Understanding why employees are resisting the transformation will help you address their concerns. You can tailor your communications plan, roll-out strategy, and training approach to meet employees where they are in their personal change journey.

Leverage the Right Tools

In addition to engaging early, it is critical to have a robust change management plan in place. To set your project up for success and help drive employee buy-in , we recommend adopting a proven change methodology (we like Prosci’s ADKAR model), and developing and using at least four key tools:

  1. Change Playbook – The change playbook articulates the desired change and is tailored to the specific project effort. The playbook defines the vision and scope of the desired change, documents the change approach and tools, lays out the sponsorship model, and identifies the resources responsible for facilitating the change and their relationship to the project teams.
  2. Stakeholder Analysis – The stakeholder assessment identifies the groups and individuals affected by the change and gauges their support of the initiative as well as their influence or power over the success of the project. The assessment documents how the project will impact their work from a people, processes, and technology perspective.
  3. Readiness Assessment – The readiness assessment uses a series of questions and weighted scores to gauge how prepared and willing groups or individuals are to make the desired change. This can highlight specific resistance and/or adoption risks to the project which should be actively managed with a tailored communication plan.
  4. Communication Plan – The communication plan documents the overall communication strategy for the project. It defines the tools, methods, frequency, content, and audiences for all project messaging. The intent of the communication plan is to drive transparency and build alignment and support for sustainable change.

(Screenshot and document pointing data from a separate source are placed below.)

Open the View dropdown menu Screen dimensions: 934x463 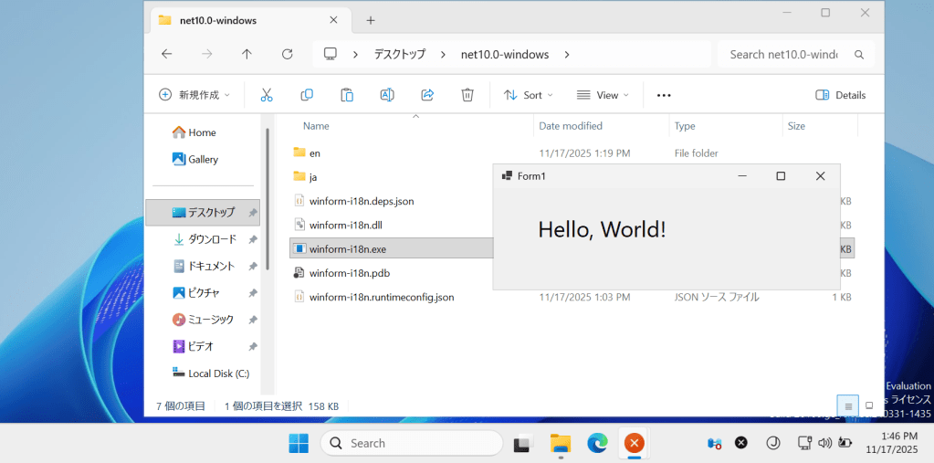coord(603,95)
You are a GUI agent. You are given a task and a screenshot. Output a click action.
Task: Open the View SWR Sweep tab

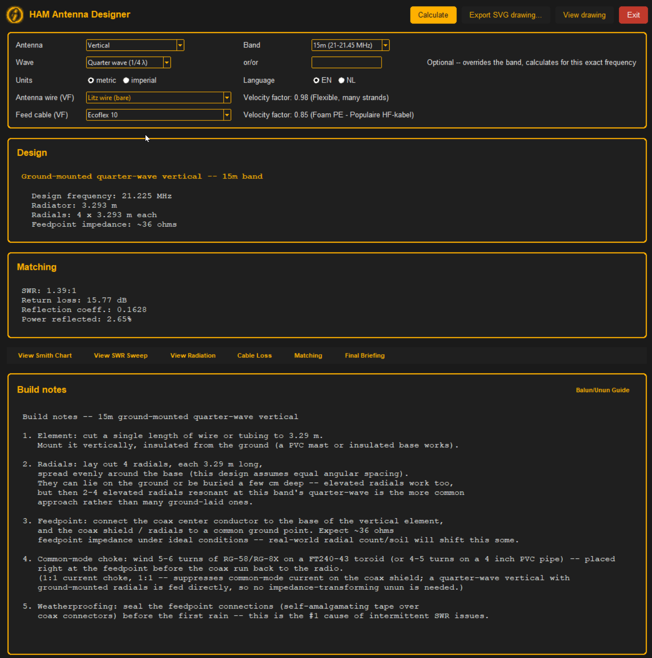click(120, 356)
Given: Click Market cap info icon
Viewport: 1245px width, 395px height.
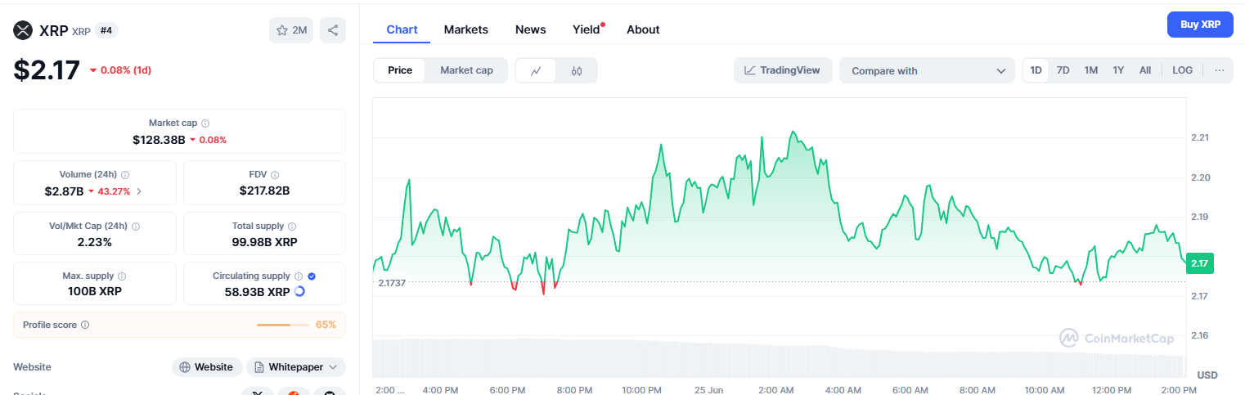Looking at the screenshot, I should pyautogui.click(x=205, y=123).
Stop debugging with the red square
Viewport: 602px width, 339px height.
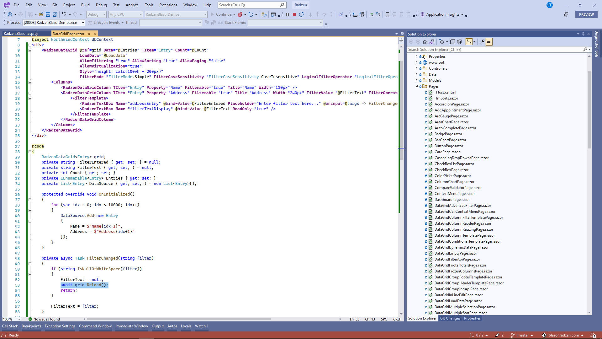[294, 14]
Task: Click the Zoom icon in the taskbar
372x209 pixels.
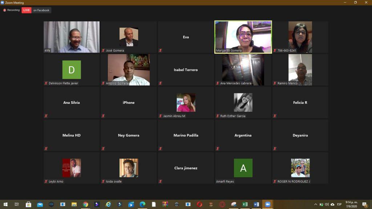Action: point(268,204)
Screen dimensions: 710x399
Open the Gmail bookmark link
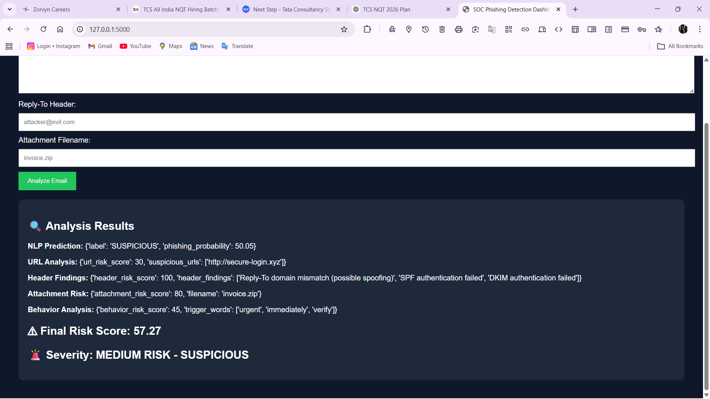pos(100,46)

The key with all these tools is to keep it simple – don’t get bogged down in the academic side of things; use common sense, think about how this will affect employees, and implement simple strategies to help support them through the changes.

Communicate Profusely

Last, but certainly not least, communicate profusely. Identify key audiences for project messaging, determine the objectives for your communications, and define the tools, methods, and frequency of all messaging. Remember that communication is a two-way street: you must give your employees an avenue for providing feedback and asking questions. And don’t be afraid to get creative – if your whole communication plan relies on email, you’re probably not going to succeed.

So what does a good communications plan look like? We encourage our clients to think about five key objectives when building out the transformation strategy for a transformation project:

  1. Address the questions on the minds of the stakeholders.
    • What’s in it for me (WIIFM)?
    • Is there a risk if we don’t change?
    • What are the reasons driving this change?
  2. Communicate key messages multiple times to ensure they are being heard but use caution not to overload the audience.
  3. Use a variety of communication tools (face to face whenever possible) and ensure the audience has a vehicle for giving feedback.
  4. Continuously monitor the effectiveness of communications; be willing to adjust if the desired results are not being achieved.
  5. Utilize executive leadership and direct supervisors to communicate change messages whenever possible.

If you engage with your employees in the right way, develop and use the right tools, and communicate profusely, you will dramatically increase the probability of your project’s success.